Merchandising Rules Best Practices

Overview

Boosting, filtering, or hard-coding products in recommendations can have a material impact on incremental revenue. For example, we have seen significant gains in Apparel by applying a boost to ensure that recommended similar items are at least 85% the price of the seed product. We have not logged sufficient precedent to confidently suggest applying these optimizations out-the-gate. Rather, they should be validated against a control environment through an AB test to ensure that they work for the specific retailer. Following the guidelines set forth in the pages that follow will help to safeguard performance of Recommend on a retailer's site.

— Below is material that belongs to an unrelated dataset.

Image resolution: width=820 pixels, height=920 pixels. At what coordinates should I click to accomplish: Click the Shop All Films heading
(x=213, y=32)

All sites are different, and what works best for one is not guaranteed to translate into gains for another. As such, treat this guidance as general best practices, a foundation for optimization from which site-specific tuning should occur. Understand the logic behind our optimization methodology, the questions to ask, so that you can adapt and apply as appropriate.

Merchandising Rules

In general, we endorse merchandising by exception or to satisfy very specific use cases that cannot be met with pure behavioral recommendations. For example, on a home improvement site, we might boost items above $5 to ensure that common, inexpensive purchases (for example, nails) do not frequently show up in recommendations. Anything broader should be tested as the client can very easily create a rule that hamstrings our system, limiting our ability to drive incremental revenue.

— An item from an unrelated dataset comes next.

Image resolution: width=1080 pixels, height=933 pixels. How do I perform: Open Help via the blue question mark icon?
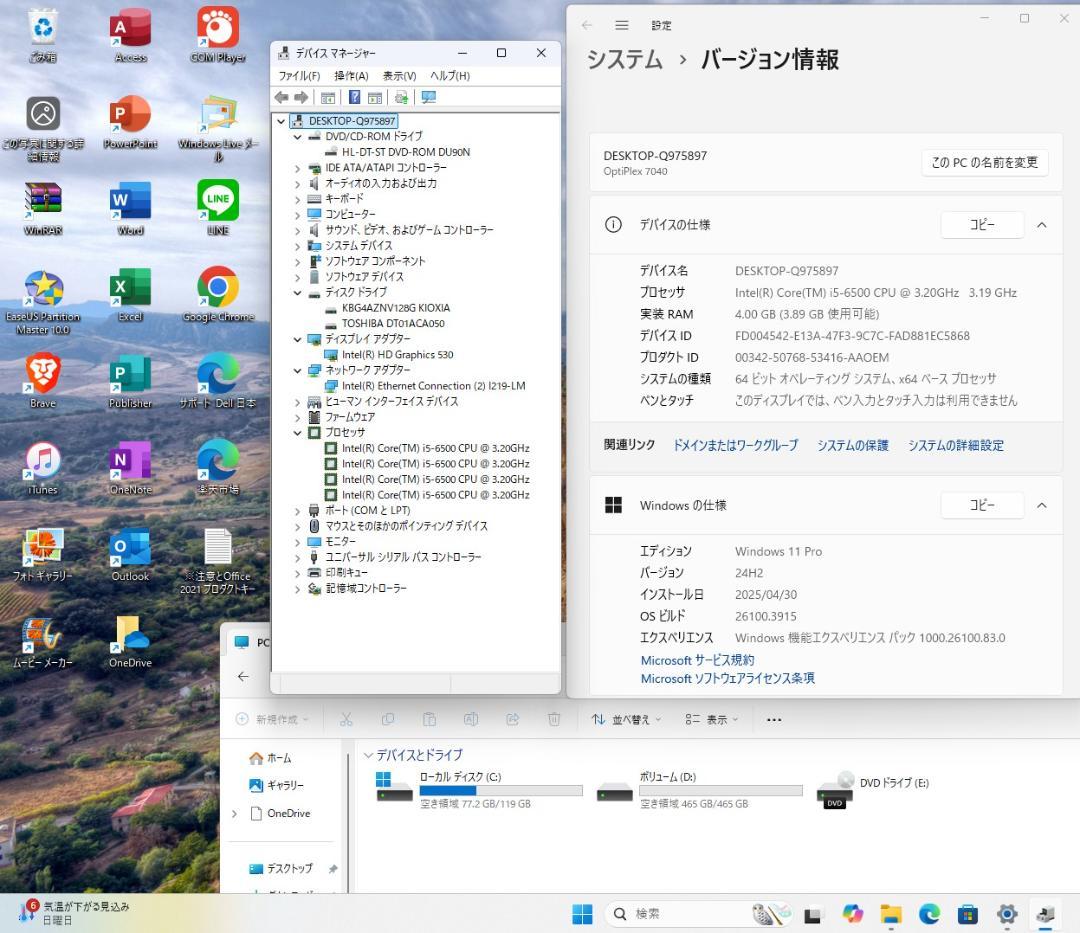click(x=352, y=97)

For configuring Boosts and Recommendation Restrictions, we have the following best practices:

  • Monitor our models to ensure that inexpensive items do not commonly surface in top-seller recommendations—so that we can use the real estate for higher ticket buys (for example, Office Depot likely does not need our help selling paper clips but would appreciate if we could increase incremental sales of monitors). If you see this occurring, consider boosting items above a specific price threshold if appropriate for the retailer.
  • Whenever possible, use a Boost over a Recommendation Restriction as this will prevent a scenario whereby all products are filtered from display. For example, suppose you want to upsell on the item page and recommend products priced higher than the seed. If the seed is of the highest price percentile, a Recommendation Restriction will filter out all products since there are no high-priced options remaining; a Boost would ensure that recommendations are still available.
  • If you choose to configure a Recommendation Restriction, strive to set up an “Only Recommend” inclusion rule rather than a “Do Not Recommend” exclusion rule. If the parameters that we are targeting—for example, category or a specific attribute value—a product can have multiple values, a “Do Not Recommend” rule could filter out an unintended number of items. For example, a Do not recommend women’s clothes in men’s rule will filter out unisex products, because the system sees that they are categorized in “Men’s” and therefore discards them. Instead, configuring this as only recommend women’s clothes in women’s will retain these products as the system only requires these products are categorized in “Women’s” regardless of what other categories the product might belong to.